Florida is also famous for its population of Latin Americans. Dade County, which spans most of Miami, has the highest rate of immigration of any county in the United States; over half of its population are immigrants, according to the 2000 census. While the perception is that all of these immigrants come from Cuba, it turns out that people from many Central and South American countries immigrate to Miami every day. It was, in fact from Puerto Rico that Ponce de Leon set sail in 1513, eventually landing on the American mainland and bestowing on the area the name that has come to symbolize election mayhem.
Ponce de Leon
When Columbus “discovered” America, what he actually found were many of the islands in the Caribbean, as opposed to the side-of-a-barn that is the North American continent. And from 1492 to at least 1513 the exploration efforts of the Spanish and Portuguese were concentrated in these islands and on the search for a water route to the Orient. Coincidentally, in the same year (1513) two significant “discoveries” were made by Spanish explorers—Vasco Nuñez de Balboa crossed the isthmus of Panama and christened the “South Sea,” or Pacific Ocean, claiming all land adjacent to it for Spain; and Ponce de Leon made his famous discovery of Florida.
Juan Ponce de Leon
For more than twenty years after Christopher Columbus’ voyages there was uncertainty in Europe about the continental nature of his discoveries. Columbus himself went to his grave convinced, at least outwardly, that Cuba was a peninsula of Asia. This, of course, was disproved, as the Spanish continued to explore the islands of the West Indies. And so, when Juan Ponce de Leon went looking for the island of Bimini and the fabled “Fountain of Youth” in 1513, and instead found the continent of North America, he assumed that what he had found was another island.
Ponce de Leon was a Spanish nobleman who joined Columbus on the second of his four voyages to the New World. In 1502 he returned to Hispaniola (the island of Haiti and the Dominican Republic) and eventually was named adelanto, or governor of Puerto Rico. While at that post, he heard the natives talk of the island of Bimini, which reportedly contained a fountain with magical healing powers such that an old man who drank from it would regain his youth. Probably more enticing, and more believable, were the stories that the island also contained gold. Ponce obtained from King Charles V of Spain a charter to discover and settle Bimini, a charter that made him governor for life.

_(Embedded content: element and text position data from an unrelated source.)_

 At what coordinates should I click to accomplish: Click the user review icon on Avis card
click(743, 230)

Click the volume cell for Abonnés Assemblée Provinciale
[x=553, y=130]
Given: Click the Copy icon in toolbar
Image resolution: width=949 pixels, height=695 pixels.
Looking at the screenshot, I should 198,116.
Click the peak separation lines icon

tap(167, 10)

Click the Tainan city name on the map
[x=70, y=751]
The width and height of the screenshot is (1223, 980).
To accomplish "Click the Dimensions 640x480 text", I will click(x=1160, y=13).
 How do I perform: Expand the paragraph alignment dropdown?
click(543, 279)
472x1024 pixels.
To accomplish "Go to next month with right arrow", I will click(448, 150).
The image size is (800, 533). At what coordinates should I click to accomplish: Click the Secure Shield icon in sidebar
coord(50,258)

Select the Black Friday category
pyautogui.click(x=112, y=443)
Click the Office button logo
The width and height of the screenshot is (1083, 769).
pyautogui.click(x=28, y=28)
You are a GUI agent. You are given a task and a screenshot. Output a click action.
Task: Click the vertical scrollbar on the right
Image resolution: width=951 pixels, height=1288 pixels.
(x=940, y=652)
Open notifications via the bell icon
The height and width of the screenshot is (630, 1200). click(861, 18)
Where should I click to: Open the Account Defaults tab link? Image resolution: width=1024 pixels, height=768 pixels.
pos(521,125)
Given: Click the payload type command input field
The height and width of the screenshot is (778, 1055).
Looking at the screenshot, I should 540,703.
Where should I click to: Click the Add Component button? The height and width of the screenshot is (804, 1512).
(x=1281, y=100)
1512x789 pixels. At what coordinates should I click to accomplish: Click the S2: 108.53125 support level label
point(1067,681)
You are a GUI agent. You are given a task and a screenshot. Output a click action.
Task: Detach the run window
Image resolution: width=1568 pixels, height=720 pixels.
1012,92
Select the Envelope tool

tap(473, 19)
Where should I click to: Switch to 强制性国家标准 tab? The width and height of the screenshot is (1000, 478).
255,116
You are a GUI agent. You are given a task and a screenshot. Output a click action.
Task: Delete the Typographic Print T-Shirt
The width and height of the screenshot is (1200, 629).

The most comprehensive description that survives Juan Ponce’s expedition is that of Antonio de Herrera, grand historiographer of America and Castile in the early 1600s. The work is entitled “Decription of the West Indies” and is one of eight sections of a larger work entitled “Historia General de los Hechos de los Castellanos en las Islas y Tierra Firme del Mar Océano” (General History of the Deeds of the Castilians on the Islands and Mainland of the Ocean Sea) originally printed in 1601. Though Herrera’s work was published ninety years after Ponce’s first voyage to North America, it is considered authoritative because he, unlike other historians of that time, had access to official government documents, presumably including first-hand accounts and journals of Ponce’s voyage, documents that today are lost to history.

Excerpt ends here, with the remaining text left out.